Items listed in a dataset:
^^^^

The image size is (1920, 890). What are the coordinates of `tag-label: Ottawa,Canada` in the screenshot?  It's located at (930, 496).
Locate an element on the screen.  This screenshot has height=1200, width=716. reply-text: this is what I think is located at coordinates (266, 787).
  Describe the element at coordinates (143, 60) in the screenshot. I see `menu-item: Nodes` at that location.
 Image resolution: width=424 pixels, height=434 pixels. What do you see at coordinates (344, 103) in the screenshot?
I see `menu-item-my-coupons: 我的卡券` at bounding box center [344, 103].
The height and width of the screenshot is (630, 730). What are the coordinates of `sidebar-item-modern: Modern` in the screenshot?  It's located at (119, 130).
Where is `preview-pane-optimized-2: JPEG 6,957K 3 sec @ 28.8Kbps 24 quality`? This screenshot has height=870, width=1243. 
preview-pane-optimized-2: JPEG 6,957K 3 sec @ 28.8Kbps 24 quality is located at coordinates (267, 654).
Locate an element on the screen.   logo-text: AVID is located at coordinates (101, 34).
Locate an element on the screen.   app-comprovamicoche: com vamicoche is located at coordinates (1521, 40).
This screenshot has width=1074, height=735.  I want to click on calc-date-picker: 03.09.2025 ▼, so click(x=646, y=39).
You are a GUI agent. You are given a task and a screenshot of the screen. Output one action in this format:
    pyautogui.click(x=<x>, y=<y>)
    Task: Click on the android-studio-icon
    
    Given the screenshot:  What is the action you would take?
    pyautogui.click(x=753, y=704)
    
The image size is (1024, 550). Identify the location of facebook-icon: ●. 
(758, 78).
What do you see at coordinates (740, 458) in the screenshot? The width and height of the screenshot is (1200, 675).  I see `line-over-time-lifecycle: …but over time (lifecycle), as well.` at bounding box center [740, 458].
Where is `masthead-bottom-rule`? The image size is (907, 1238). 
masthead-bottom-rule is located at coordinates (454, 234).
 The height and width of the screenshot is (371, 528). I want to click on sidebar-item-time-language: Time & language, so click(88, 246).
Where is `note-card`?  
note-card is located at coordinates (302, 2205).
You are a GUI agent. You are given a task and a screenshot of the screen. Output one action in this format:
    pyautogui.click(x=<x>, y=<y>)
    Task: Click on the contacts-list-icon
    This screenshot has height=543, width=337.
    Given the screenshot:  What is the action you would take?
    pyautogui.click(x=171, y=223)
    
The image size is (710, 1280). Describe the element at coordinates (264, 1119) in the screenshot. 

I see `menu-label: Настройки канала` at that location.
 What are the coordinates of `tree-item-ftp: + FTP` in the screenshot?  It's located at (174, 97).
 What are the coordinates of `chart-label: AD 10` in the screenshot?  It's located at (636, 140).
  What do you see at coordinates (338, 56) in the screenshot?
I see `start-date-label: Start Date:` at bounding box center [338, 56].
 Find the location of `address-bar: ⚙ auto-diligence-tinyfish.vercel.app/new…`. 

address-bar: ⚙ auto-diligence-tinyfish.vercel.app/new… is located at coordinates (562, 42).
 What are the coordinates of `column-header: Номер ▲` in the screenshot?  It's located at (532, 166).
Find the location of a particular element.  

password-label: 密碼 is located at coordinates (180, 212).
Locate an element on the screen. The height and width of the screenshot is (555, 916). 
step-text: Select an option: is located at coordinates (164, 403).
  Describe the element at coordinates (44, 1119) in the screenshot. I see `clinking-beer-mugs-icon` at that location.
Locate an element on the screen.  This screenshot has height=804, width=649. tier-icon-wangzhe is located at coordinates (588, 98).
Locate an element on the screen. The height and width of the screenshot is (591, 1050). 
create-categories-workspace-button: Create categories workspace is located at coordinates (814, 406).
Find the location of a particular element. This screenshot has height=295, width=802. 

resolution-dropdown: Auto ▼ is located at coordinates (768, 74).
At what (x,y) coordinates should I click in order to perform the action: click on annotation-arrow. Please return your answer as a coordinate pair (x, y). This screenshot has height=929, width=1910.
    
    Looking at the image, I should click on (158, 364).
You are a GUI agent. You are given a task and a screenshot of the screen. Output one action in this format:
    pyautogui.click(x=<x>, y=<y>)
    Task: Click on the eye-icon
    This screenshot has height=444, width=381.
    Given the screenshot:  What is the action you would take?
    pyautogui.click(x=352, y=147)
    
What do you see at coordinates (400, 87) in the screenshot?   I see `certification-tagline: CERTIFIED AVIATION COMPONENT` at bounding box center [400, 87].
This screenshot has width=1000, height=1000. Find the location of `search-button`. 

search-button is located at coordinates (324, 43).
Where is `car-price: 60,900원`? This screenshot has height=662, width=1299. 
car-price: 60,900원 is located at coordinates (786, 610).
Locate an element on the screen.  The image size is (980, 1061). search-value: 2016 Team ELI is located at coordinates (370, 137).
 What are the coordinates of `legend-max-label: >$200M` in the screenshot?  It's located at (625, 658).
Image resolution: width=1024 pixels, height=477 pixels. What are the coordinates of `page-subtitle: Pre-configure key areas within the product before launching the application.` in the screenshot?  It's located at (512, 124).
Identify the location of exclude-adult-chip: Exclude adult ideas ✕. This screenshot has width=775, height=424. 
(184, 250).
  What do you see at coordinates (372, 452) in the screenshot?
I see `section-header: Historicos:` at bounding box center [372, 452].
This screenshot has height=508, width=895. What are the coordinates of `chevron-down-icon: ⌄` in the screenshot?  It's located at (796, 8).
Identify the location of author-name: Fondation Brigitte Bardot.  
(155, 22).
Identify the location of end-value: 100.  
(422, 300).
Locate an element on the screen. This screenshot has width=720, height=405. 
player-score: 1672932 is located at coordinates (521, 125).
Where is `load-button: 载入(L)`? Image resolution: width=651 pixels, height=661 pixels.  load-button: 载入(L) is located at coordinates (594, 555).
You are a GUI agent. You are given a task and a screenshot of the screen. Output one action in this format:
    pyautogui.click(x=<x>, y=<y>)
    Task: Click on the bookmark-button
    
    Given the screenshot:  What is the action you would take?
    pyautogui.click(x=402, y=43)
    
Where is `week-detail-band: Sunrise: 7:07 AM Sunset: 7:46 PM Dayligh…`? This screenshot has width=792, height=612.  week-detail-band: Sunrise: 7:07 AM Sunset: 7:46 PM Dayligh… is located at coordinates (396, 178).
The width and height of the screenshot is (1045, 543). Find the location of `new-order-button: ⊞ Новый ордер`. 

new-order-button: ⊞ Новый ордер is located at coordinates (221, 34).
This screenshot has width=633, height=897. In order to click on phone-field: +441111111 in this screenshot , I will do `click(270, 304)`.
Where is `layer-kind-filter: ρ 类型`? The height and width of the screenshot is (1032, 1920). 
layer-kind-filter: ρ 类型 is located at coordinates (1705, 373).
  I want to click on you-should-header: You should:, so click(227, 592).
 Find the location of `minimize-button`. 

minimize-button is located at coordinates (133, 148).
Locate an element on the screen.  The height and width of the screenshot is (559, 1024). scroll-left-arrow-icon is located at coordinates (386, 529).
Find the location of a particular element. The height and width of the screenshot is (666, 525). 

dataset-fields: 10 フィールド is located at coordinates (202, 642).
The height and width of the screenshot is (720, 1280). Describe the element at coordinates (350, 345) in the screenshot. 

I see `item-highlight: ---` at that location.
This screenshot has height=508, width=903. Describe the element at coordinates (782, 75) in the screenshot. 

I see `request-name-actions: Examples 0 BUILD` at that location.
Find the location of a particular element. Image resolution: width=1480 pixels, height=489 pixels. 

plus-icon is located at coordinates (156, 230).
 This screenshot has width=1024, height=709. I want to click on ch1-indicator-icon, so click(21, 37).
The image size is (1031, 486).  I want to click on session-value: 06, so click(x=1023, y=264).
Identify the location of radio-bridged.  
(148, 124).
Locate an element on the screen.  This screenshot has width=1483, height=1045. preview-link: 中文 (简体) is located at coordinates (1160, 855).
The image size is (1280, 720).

^^^^

* About this task
Convert the records from the line containing "Identify the location of author-name: Fondation" through the line containing "(422, 300).", inclusive, into a two-column CSV with the headers record_text and answer. Give one row per record, put each value in a quoted field, and replace any line breaks with spaces.

* Your response
record_text,answer
"Identify the location of author-name: Fondation Brigitte Bardot.","(155, 22)."
"Identify the location of end-value: 100.","(422, 300)."